I was ironing some shirts
for work earlier this week and glanced out of my window. The view isn’t that
inspiring – a clock tower, a multi-storey car park and some construction work. But
I can see one bit of road 100m away and the front of the city police station. I
noticed immediately that they weren’t flying the Union Jack as usual, and
realised with surprise that it was the Rainbow Pride flag.
I shouldn’t have been that
surprised, I suppose, since I knew that a couple of days beforehand
Nottinghamshire Police had held a little ceremony to raise the Rainbow flag
outside Nottinghamshire County Hall a couple of miles away. Rainbow flags are
going up all over Nottingham’s public buildings this week in anticipation of
tomorrow’s International Day Against Homo-, Trans- and Biphobia (IDAHOT).
The police get a lot of
criticism, (rightly so in a lot of cases, but not all). So I feel I should put
on record the significant contribution Nottinghamshire Police has made to the
fight against homophobic crime (there was no distinction given at the time for
biphobia or transphobia).
In the 1990s there were
many police initiatives which aimed at tackling hate crimes around the UK. Many
of these crimes were racially motivated but the initiatives dealt with hate
crimes of all types, as far as society in the 1990s recognised what constituted
a hate crime. Verbal abuse, for instance, was not a hate crime. There were no
specific attempts to deal with homophobia or attacks against members of the
lgbt community.
The relationship between
the police and the lgbt community was very fragile. There was a lot of
suspicion of the police after the somewhat insensitive handling of various
serial murders of gay men and the bombing of a Soho gay pub. Several police
forces around the country had already recognised that there was a lot to learn
about the lgbt community and the crimes directed against it, but they were slow
to develop their initiatives into actual police procedure.
Liaison groups between
police and lgbt groups in various big cities were formed and guidelines were
drawn up to address how lgbt victims were treated. But, as Anne Summers, the
Assistant Chief Constable of West Midlands, said in 1997, “It’s down to each
and every chief officer to say ‘how does this relate to my area and what
priority am I able to give it?’”
In Nottingham plans were
being made in early 1997 for the city’s first lgbt Pride event which was called
Pink Lace. Nottinghamshire Police took this as the impetus to go beyond
initiatives and create an active policy towards homophobic crime, the first in
the country.
First of all they
conducted an up-to-date survey to determine the main areas of concern and where
to concentrate their resources. As with national surveys of the same period it
was found that most crimes weren’t being reported because victims were worried
about how the police would respond.
The Nottingham City
Lesbian and Gay Police Initiative (NCGLPI) helped to create Operation Shield, a
campaign that was put in place just in time for Pink Lace in September 1997.
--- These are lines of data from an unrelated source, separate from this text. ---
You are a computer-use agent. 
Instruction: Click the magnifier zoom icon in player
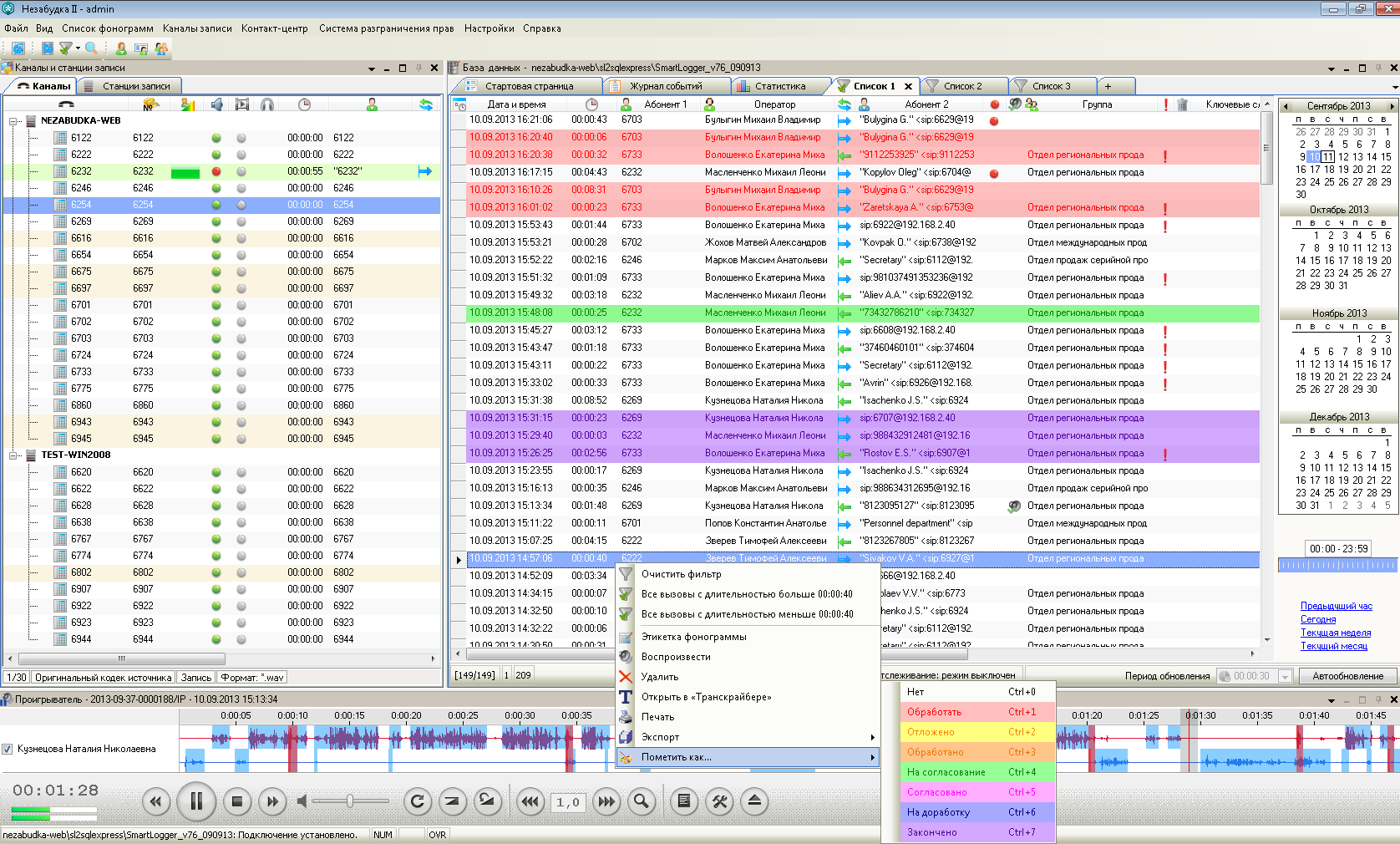pyautogui.click(x=642, y=802)
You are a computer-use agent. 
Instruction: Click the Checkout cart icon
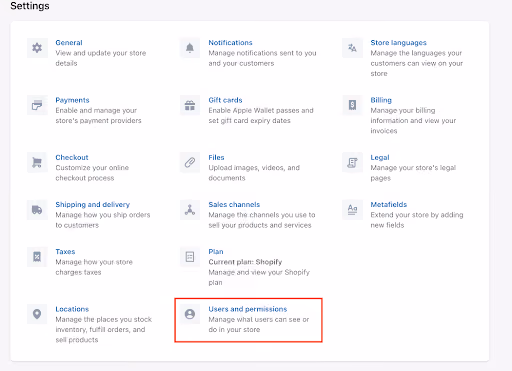coord(37,163)
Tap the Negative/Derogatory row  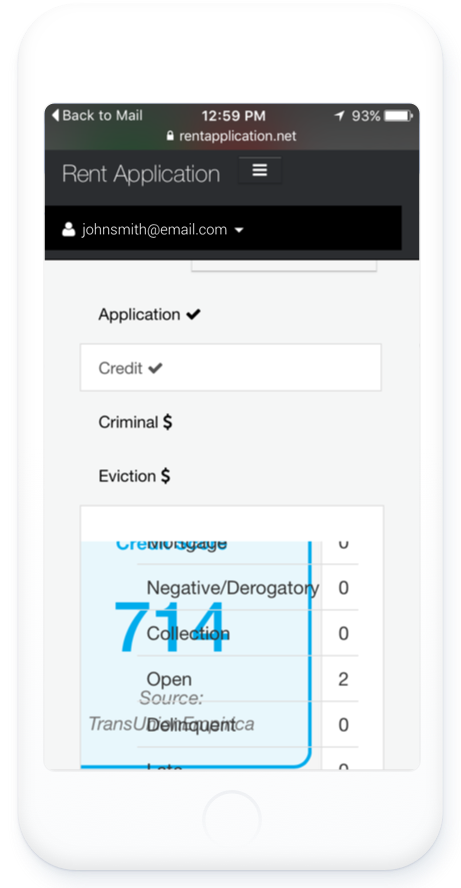tap(247, 587)
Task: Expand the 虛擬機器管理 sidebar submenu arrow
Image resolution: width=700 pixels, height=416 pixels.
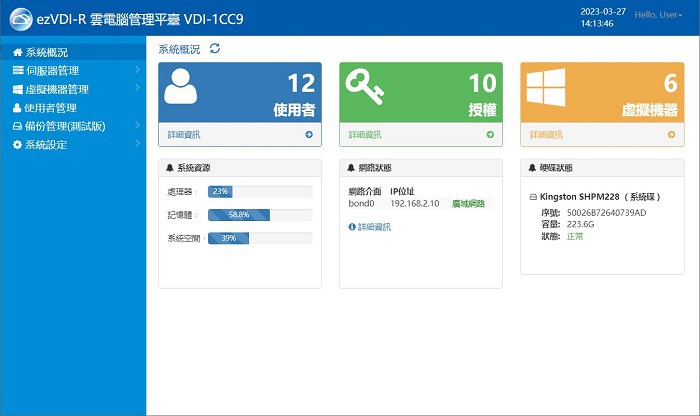Action: tap(137, 89)
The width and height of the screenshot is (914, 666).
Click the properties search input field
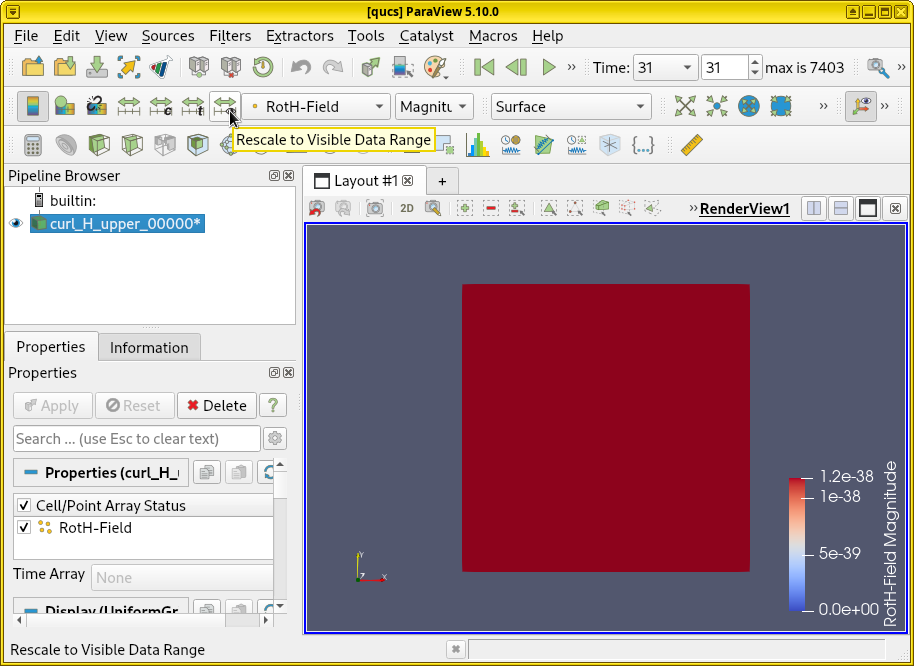coord(136,438)
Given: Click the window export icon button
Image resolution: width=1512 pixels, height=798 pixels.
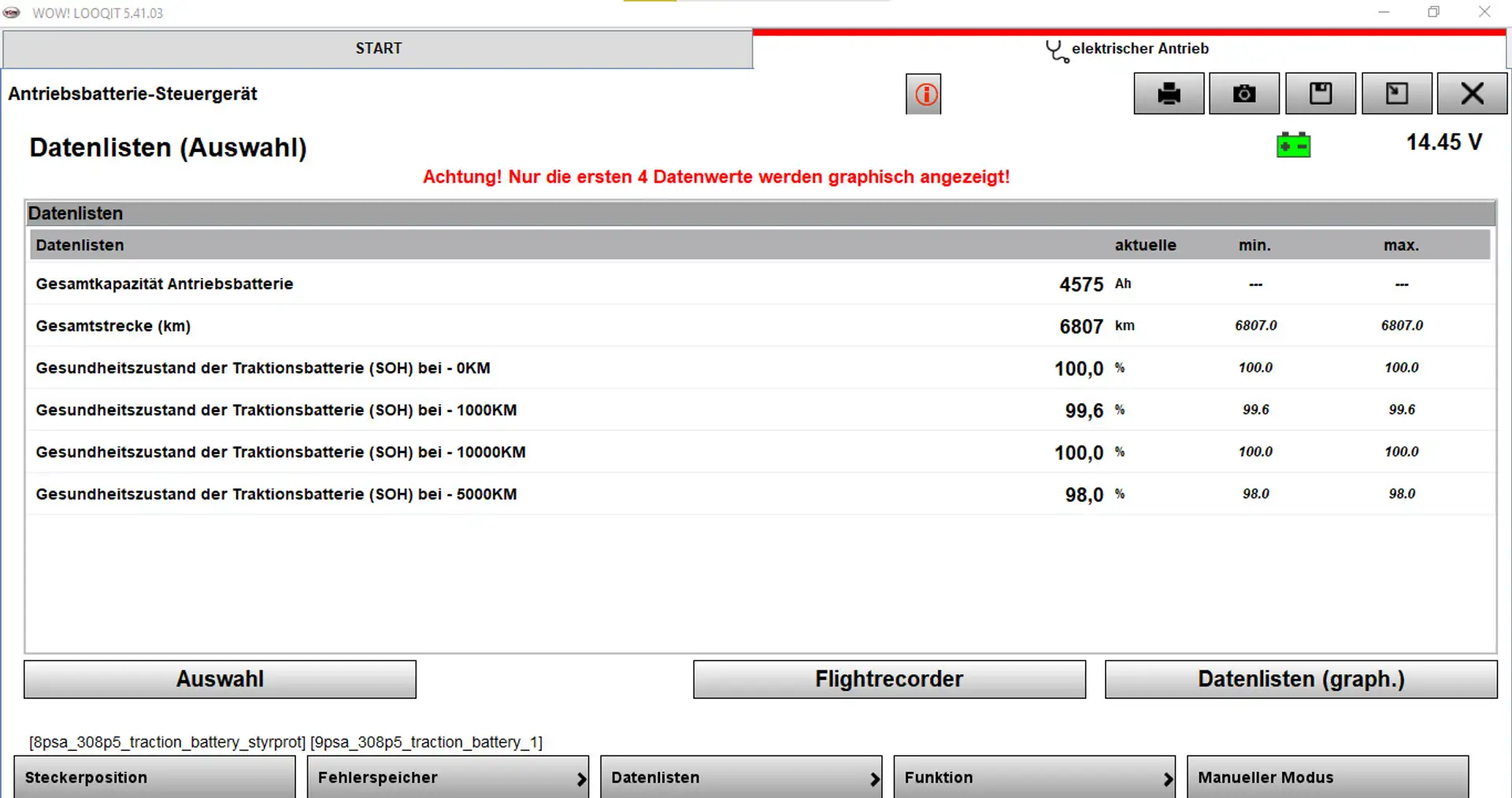Looking at the screenshot, I should (x=1396, y=94).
The campaign covered all hate crimes, but it included a specific campaign aimed
at tackling homophobic hate crimes and was called “Blow The Whistle” (official campaign poster below). Now
Nottingham’s victims of homophobic crime had a specific team who would handle
their cases. It received a lot of publicity and media coverage. No other
homophobic crime campaign had been covered so extensively.
The NCGLPI also devised a
training programme for its police officers in what today would be called
diversity training. A leading officer in the NCGLPI was an openly gay Detective
Inspector called Adrian Hanstock. Before I end I think it might be interesting
to cover his career. He was the youngest police officer in the county to reach
this rank at the age of 33. The following year he joined the London
Metropolitan Police and helped to set up a similar campaign down there. He was
responsible for anti-terrorism policing in London when it was awarded the 2012
Olympic Games, and was in command of the police who dealt with the aftermath of
the London bombings the day afterwards. Then he was appointed as Commander of
the London 2012 Transport Policy, responsible for the whole of the “Olympic
routes”. Adrian is currently Deputy Chief Constable of the British Transport
Police, the only national police force in the UK (and, as far as I can tell,
this makes Adrian the highest ranking openly gay police officer ever in the UK).
It wouldn’t be accurate to
claim that the Nottinghamshire police were solely responsible for creating the
current position whereby all police authorities in the UK have proudly flown
the Rainbow Pride flag at various times of the year or now actively participate
in Pride parades (I spent a pleasant 30 minutes chatting with Nottinghamshire’s
Chief Constable on the 2013 Nottinghamshire Pride march). But they can be
claimed as the police force which led the move from initiative to active
policy.
I wonder if the current
officers at the police station I can see from my window realise their place in
this country’s lgbt heritage and fight against homophobic crime.